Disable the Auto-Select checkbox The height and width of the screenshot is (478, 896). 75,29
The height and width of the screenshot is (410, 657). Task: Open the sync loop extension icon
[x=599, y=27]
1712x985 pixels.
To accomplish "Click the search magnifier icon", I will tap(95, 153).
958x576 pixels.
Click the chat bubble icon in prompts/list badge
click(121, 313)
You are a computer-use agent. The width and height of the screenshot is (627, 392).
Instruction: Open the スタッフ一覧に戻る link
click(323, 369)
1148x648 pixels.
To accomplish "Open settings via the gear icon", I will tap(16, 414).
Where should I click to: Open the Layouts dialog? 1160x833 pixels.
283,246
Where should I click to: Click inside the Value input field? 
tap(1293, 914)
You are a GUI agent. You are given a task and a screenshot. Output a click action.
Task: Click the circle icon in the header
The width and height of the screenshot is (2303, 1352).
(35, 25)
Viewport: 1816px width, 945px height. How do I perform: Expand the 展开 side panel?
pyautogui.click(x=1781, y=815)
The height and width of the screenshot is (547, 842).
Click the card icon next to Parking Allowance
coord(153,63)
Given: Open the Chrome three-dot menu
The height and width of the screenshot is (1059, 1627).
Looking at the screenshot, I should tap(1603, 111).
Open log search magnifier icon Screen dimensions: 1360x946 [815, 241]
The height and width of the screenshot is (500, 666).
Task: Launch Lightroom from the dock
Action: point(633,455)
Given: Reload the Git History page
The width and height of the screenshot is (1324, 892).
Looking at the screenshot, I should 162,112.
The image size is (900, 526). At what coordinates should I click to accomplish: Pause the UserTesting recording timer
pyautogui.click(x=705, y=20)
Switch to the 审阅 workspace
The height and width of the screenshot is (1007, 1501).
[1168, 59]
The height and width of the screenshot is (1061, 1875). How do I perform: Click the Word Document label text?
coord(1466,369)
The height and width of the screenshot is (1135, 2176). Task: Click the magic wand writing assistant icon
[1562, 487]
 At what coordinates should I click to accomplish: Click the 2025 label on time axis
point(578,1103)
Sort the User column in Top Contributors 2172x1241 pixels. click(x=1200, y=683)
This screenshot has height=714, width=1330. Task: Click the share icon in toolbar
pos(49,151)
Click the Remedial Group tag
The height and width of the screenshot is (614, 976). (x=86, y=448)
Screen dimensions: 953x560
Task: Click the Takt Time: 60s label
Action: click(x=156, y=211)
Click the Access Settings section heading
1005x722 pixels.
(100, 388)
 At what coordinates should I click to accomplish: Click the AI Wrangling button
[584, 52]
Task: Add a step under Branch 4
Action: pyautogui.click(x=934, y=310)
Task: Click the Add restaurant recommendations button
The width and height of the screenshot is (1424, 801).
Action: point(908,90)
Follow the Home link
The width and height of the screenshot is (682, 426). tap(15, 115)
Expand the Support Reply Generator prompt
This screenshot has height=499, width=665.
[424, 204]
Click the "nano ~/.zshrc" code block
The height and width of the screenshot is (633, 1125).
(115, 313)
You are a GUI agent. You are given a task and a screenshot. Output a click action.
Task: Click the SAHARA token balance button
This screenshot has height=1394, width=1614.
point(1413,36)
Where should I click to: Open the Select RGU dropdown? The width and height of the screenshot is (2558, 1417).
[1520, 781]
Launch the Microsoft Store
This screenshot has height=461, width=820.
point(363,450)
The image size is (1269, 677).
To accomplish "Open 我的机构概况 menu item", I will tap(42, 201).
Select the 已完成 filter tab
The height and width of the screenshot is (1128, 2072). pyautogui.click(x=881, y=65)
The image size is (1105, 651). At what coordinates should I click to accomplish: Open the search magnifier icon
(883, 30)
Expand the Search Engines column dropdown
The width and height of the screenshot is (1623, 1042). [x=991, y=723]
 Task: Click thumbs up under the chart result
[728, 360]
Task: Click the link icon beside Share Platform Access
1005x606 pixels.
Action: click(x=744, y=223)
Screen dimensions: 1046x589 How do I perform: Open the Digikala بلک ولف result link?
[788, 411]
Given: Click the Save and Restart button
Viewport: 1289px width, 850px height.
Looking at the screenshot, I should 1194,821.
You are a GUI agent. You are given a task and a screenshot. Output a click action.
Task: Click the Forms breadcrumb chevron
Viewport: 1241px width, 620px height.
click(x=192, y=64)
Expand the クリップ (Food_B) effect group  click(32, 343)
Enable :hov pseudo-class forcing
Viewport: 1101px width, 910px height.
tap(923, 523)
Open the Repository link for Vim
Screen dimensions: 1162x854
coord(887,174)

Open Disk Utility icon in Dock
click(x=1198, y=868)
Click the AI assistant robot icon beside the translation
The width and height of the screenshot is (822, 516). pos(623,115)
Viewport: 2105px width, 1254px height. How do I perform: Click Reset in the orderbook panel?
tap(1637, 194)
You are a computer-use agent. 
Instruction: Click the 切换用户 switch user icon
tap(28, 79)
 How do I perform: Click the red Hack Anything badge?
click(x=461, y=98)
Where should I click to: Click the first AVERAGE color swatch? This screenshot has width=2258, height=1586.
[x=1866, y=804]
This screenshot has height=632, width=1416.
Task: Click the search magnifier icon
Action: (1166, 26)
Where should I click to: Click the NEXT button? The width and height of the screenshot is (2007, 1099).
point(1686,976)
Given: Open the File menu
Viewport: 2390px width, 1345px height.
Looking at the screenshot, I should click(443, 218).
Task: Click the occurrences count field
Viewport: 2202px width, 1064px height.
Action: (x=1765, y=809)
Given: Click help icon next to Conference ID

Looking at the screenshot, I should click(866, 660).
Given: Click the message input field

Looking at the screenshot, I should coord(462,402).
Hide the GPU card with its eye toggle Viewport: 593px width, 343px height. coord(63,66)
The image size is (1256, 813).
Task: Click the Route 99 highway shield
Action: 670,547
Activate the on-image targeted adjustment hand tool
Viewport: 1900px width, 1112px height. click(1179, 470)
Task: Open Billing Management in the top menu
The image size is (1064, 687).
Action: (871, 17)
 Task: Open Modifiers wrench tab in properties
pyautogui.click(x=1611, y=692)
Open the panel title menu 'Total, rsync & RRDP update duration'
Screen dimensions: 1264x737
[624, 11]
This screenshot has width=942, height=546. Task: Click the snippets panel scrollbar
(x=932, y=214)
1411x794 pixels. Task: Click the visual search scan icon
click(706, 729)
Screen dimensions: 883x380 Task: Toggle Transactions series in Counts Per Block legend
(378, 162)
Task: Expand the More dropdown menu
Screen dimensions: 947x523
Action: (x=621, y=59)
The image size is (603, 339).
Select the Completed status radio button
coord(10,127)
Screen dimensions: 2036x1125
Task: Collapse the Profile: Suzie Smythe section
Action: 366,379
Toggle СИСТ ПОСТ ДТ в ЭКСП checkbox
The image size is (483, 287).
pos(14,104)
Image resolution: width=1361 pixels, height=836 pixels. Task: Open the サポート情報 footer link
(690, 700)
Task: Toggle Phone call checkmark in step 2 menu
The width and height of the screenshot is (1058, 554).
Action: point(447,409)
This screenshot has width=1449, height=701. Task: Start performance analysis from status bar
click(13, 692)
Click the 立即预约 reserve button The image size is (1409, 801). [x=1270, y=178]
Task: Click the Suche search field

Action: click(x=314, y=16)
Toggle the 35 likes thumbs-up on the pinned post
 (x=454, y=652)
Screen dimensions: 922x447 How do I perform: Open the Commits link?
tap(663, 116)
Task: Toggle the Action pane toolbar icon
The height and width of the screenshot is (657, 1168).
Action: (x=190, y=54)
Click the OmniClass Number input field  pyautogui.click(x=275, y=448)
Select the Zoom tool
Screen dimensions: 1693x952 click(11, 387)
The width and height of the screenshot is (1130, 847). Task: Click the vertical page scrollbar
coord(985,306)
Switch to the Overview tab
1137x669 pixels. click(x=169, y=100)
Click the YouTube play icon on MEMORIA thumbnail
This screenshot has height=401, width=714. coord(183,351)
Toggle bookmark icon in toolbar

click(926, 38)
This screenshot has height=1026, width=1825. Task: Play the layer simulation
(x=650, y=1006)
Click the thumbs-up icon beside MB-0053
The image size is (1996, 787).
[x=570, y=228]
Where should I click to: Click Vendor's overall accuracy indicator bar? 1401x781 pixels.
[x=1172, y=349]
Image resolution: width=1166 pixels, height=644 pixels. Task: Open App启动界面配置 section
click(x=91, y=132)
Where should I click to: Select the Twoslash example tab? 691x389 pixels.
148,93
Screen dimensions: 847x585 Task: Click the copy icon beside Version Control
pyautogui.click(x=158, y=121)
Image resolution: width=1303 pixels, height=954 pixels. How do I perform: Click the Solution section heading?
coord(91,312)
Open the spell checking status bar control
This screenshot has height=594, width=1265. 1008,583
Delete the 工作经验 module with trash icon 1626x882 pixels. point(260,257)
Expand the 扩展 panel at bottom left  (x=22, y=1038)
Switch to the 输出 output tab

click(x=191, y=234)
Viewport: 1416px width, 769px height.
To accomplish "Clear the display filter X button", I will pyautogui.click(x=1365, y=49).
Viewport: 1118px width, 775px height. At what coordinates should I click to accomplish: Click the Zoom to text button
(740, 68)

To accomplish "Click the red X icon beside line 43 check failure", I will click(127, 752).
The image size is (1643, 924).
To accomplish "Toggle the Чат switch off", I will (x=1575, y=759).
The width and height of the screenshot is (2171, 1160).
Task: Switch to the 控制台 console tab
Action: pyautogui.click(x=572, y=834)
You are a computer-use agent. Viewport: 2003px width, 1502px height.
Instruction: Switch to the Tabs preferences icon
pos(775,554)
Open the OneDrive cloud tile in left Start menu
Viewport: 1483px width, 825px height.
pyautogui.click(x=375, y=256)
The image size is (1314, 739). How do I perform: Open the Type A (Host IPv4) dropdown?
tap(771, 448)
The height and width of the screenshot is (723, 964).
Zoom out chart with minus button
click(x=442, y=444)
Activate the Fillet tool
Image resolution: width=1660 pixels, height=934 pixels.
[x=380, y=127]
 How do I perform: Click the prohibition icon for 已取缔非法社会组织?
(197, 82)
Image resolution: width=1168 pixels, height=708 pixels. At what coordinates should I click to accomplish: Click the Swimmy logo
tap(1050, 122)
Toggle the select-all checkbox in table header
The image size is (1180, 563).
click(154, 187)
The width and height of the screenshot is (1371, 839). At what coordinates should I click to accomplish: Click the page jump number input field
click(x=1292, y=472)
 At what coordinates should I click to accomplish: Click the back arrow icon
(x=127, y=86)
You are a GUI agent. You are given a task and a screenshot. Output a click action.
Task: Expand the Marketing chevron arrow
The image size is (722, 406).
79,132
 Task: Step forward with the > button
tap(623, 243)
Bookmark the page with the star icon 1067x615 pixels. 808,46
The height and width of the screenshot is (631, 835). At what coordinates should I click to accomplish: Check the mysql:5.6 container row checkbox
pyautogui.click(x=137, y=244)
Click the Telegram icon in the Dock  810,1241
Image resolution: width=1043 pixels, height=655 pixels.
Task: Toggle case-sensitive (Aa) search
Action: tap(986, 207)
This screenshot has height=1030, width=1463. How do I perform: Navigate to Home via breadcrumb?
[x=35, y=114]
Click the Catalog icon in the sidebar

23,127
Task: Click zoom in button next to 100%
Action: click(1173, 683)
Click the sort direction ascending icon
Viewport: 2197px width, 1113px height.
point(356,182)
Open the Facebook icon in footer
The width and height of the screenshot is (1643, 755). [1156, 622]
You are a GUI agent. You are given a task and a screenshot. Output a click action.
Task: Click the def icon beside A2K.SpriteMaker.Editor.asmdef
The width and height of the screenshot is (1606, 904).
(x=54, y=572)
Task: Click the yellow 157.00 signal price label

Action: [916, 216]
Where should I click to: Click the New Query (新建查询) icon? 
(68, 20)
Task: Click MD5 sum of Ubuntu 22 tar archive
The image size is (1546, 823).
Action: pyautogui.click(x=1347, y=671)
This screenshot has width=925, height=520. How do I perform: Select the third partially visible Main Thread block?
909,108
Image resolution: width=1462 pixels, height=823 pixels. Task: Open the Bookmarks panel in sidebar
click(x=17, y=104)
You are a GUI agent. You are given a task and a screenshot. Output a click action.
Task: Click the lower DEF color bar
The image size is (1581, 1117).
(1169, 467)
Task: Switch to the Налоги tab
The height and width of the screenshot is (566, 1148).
----
**TASK DIRECTIONS:**
The lines to return are those in the records above that hold the word "chevron".

**ANSWER SECTION:**
Task: Click the Forms breadcrumb chevron
Task: Expand the Marketing chevron arrow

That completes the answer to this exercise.